» DIRECTIONS FOR THIS TASK
Reproduce every entry below exactly, minus the pictures.

Stored items
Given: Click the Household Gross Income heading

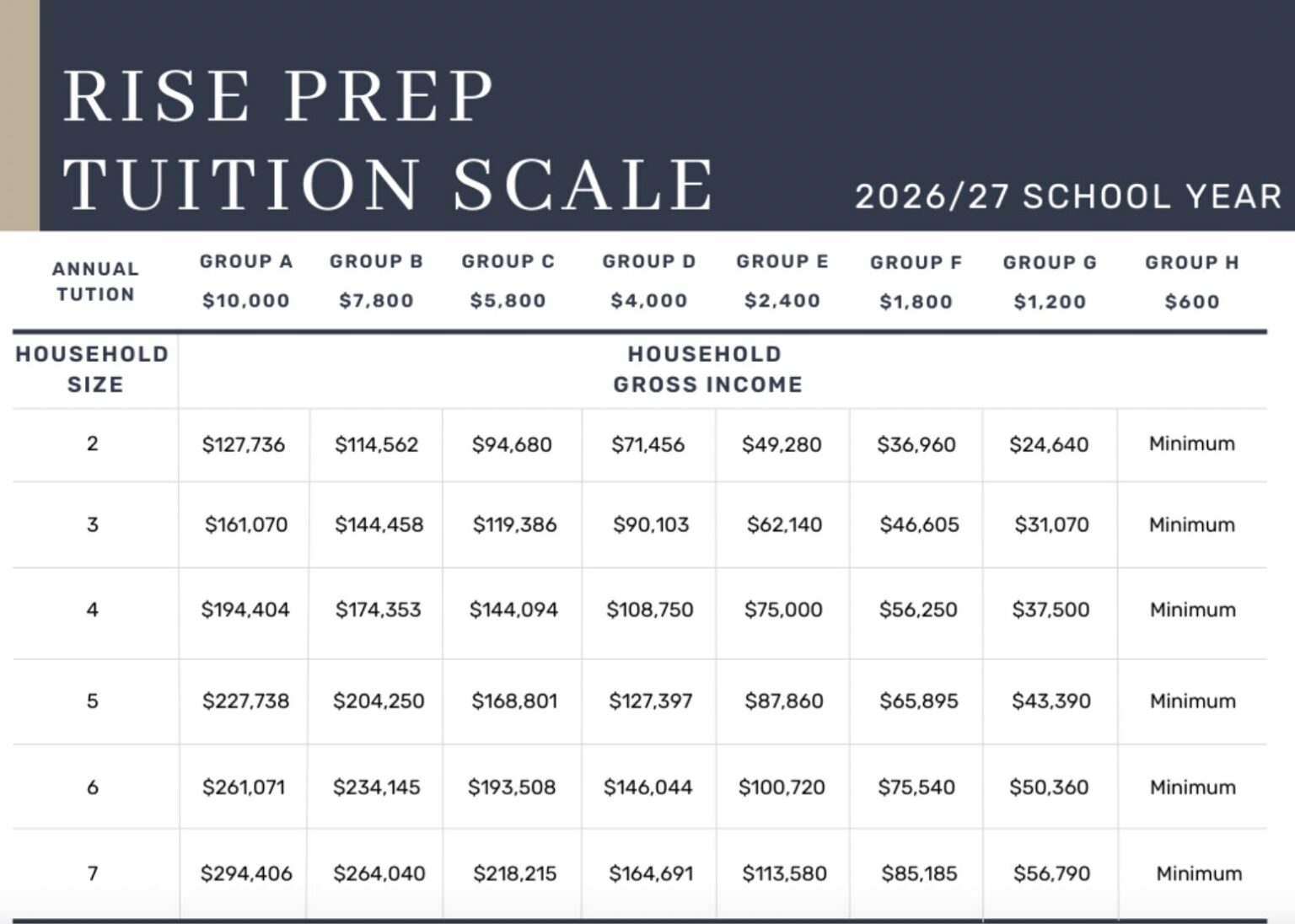Looking at the screenshot, I should pyautogui.click(x=707, y=369).
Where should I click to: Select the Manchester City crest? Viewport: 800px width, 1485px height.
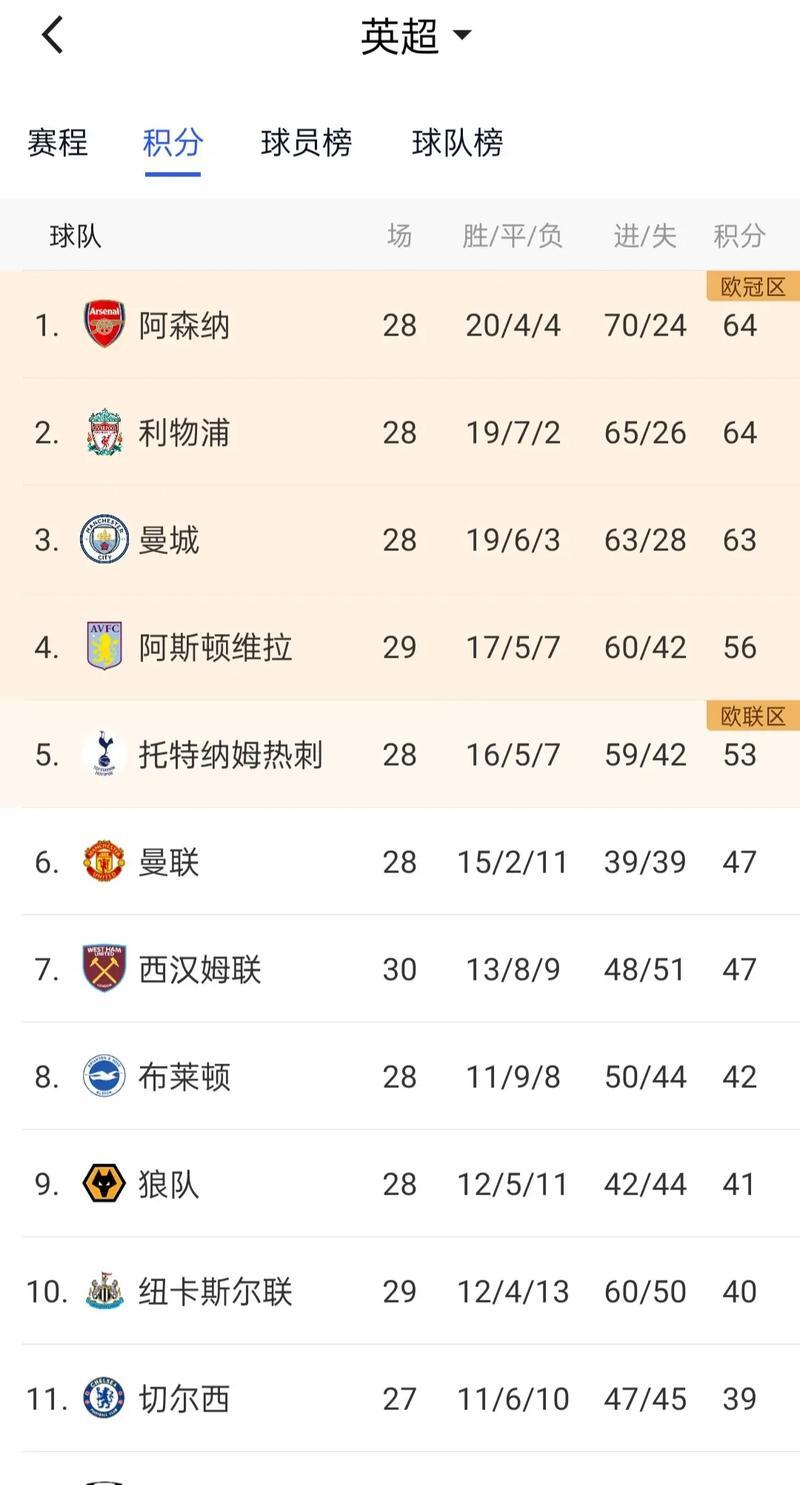tap(105, 540)
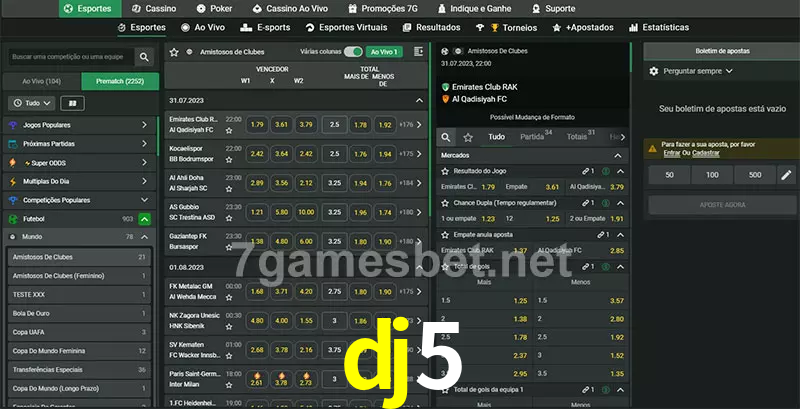The width and height of the screenshot is (800, 409).
Task: Toggle the Várias colunas switch
Action: click(x=352, y=51)
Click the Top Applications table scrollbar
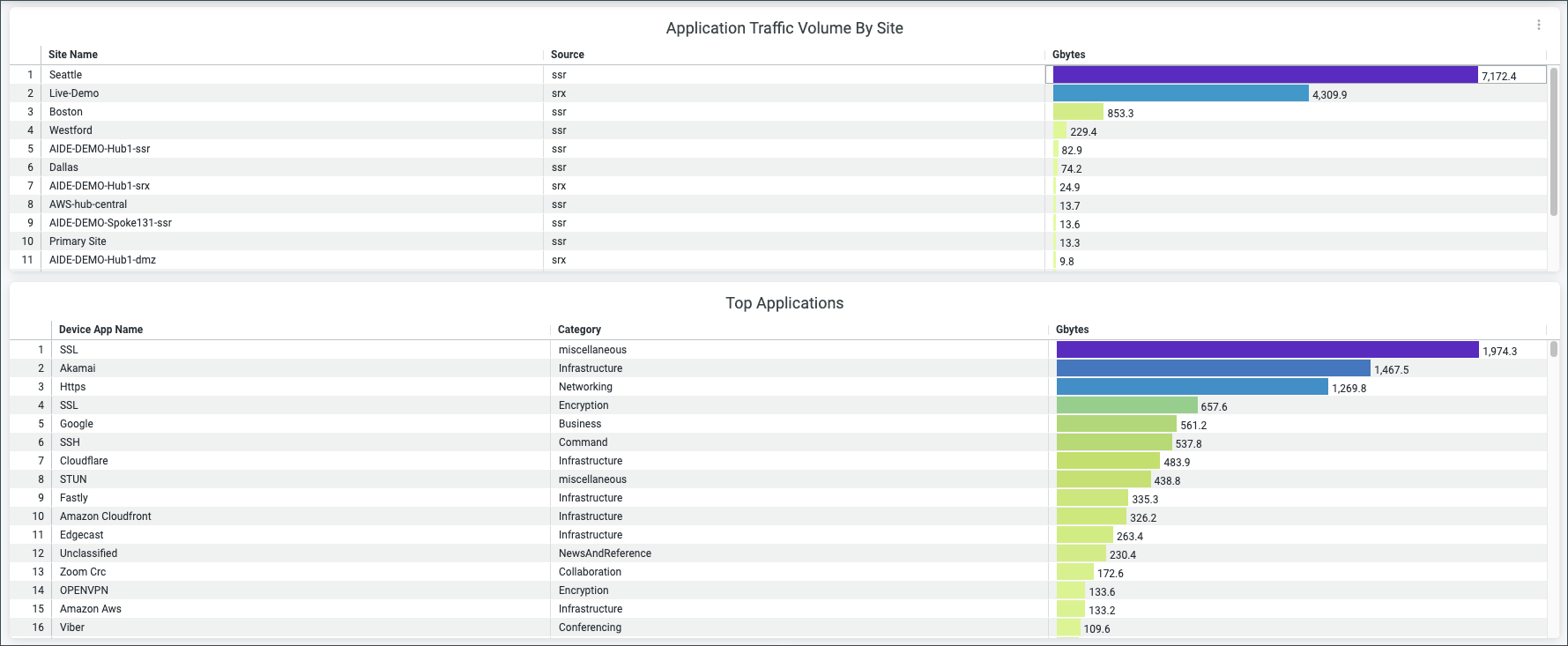The height and width of the screenshot is (646, 1568). point(1553,349)
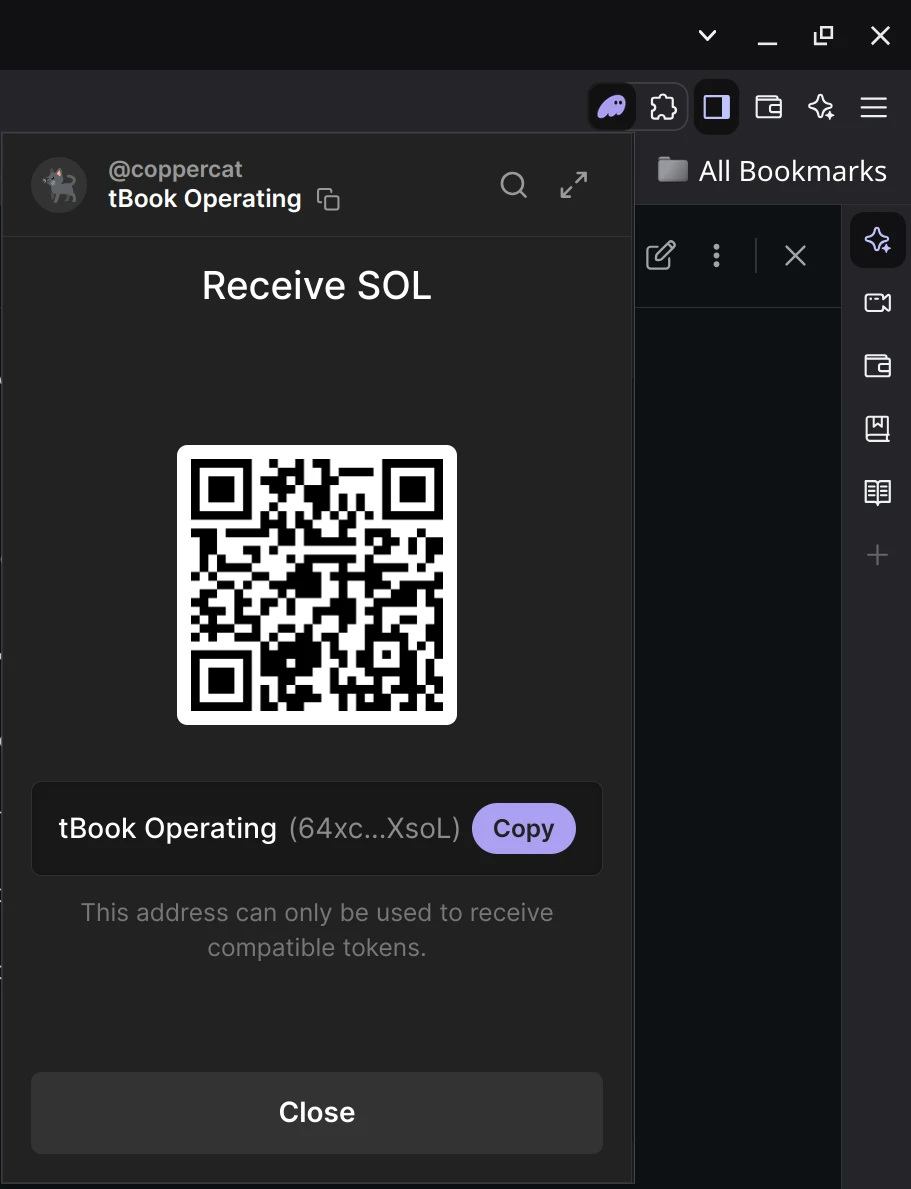
Task: Click the coppercat account avatar
Action: pos(59,185)
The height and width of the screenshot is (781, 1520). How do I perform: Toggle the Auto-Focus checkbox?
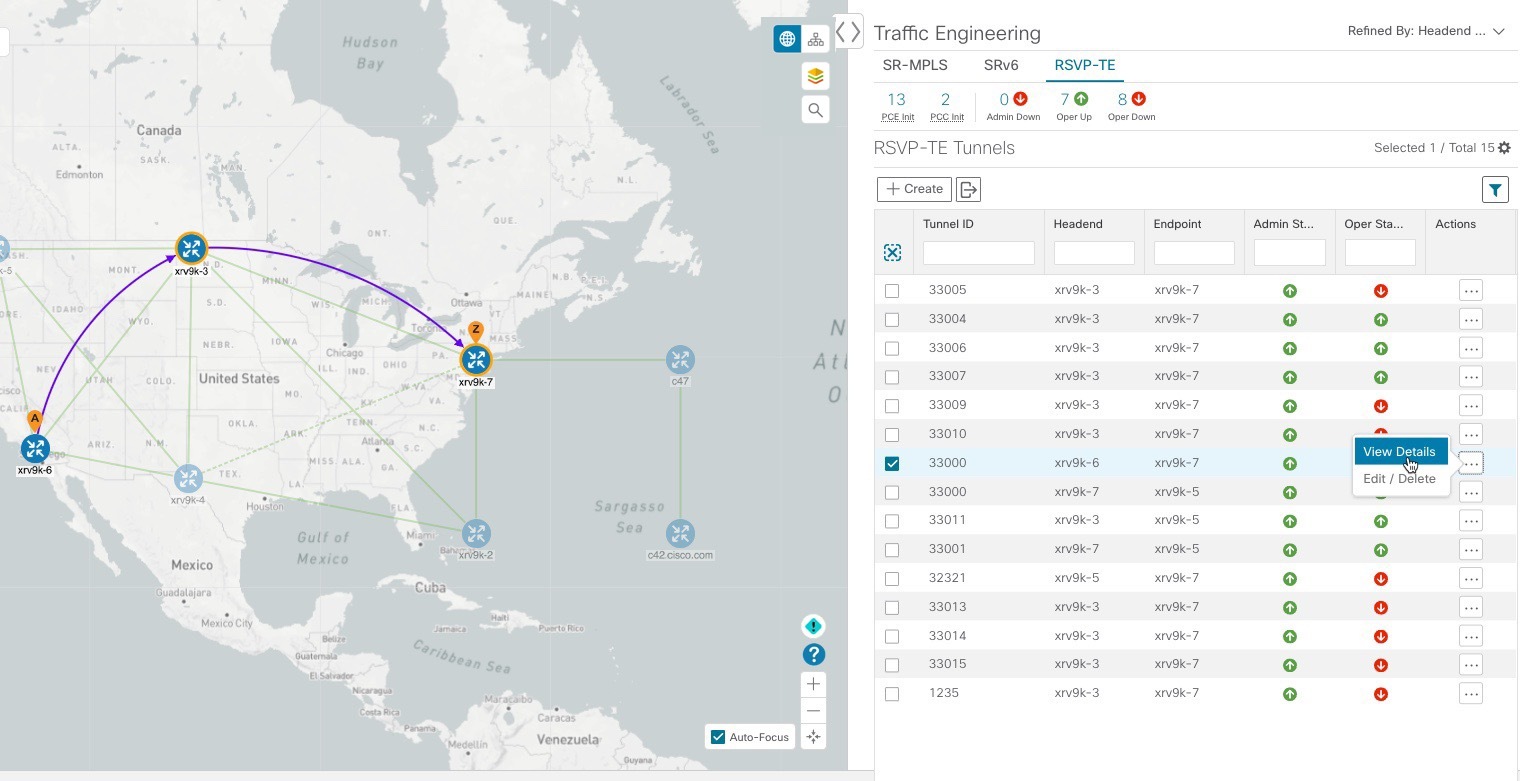717,737
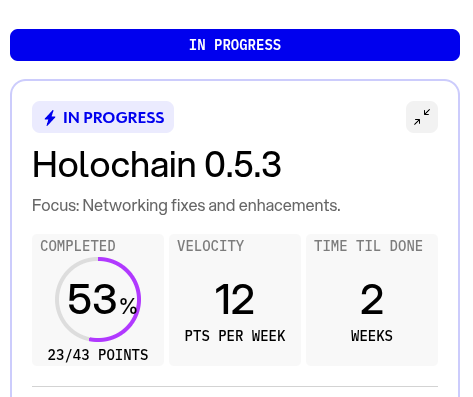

» RESULT
Given: Click the Household Gross Income heading

Looking at the screenshot, I should pyautogui.click(x=707, y=369).
Where should I click to: Select the Manchester City crest? Viewport: 800px width, 1485px height.
tap(105, 540)
The width and height of the screenshot is (800, 409).
Task: Toggle the Várias colunas switch
Action: click(x=352, y=51)
Click the Top Applications table scrollbar
The height and width of the screenshot is (646, 1568). point(1553,349)
Task: Click the coppercat account avatar
Action: pos(59,185)
The height and width of the screenshot is (781, 1520). How do I perform: Toggle the Auto-Focus checkbox?
717,737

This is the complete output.